I used to think asking for help meant I was failing at life. Like if I just tried hard enough, meal-prepped enough, and kept a positive enough attitude, I could muscle my way through motherhood, marriage, work, and the general chaos of life without ever needing to say, “I can’t do this alone.”

Spoiler alert: that didn’t exactly work out.

Picture this: I’m eight months pregnant, belly out, lying flat on my kitchen floor while my naked almost-2-year-old has a full-blown meltdown because—brace yourself—he doesn’t like the chocolate covering on the Trader Joe’s ice cream cones.

And what am I doing? I’m pounding those same Trader Joe’s ice cream cones. Chocolate smeared across my face, belly pointed to the sky, just laying there on the floor like a human cautionary tale.
And I remember thinking... If someone could see me right now...

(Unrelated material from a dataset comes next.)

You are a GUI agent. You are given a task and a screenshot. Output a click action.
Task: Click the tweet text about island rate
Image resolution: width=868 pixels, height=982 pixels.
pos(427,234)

Before I had kids, I thought I was pretty capable. After kids? I thought I could still do it all. I was making Blue Apron meals that had about 47 unnecessary steps during the witching hour (a.k.a. 5–7 pm — basically hell’s happy hour). I was constantly folding laundry, psychotically cleaning a house that never looked clean (the madness), fending off our cats from stealing dinner off the counter, racing around to meet every demand from my tiny humans — all while my husband was off at jiu-jitsu. Because, of course, someone in this house had hobbies.

And then, I broke.
Not in some dramatic Lifetime movie kind of way. More like the slow-burn kind of way: a thousand passive-aggressive comments to my husband while staring dead-eyed into the dishwasher.
My resentment was loud. My cry for help? Silent.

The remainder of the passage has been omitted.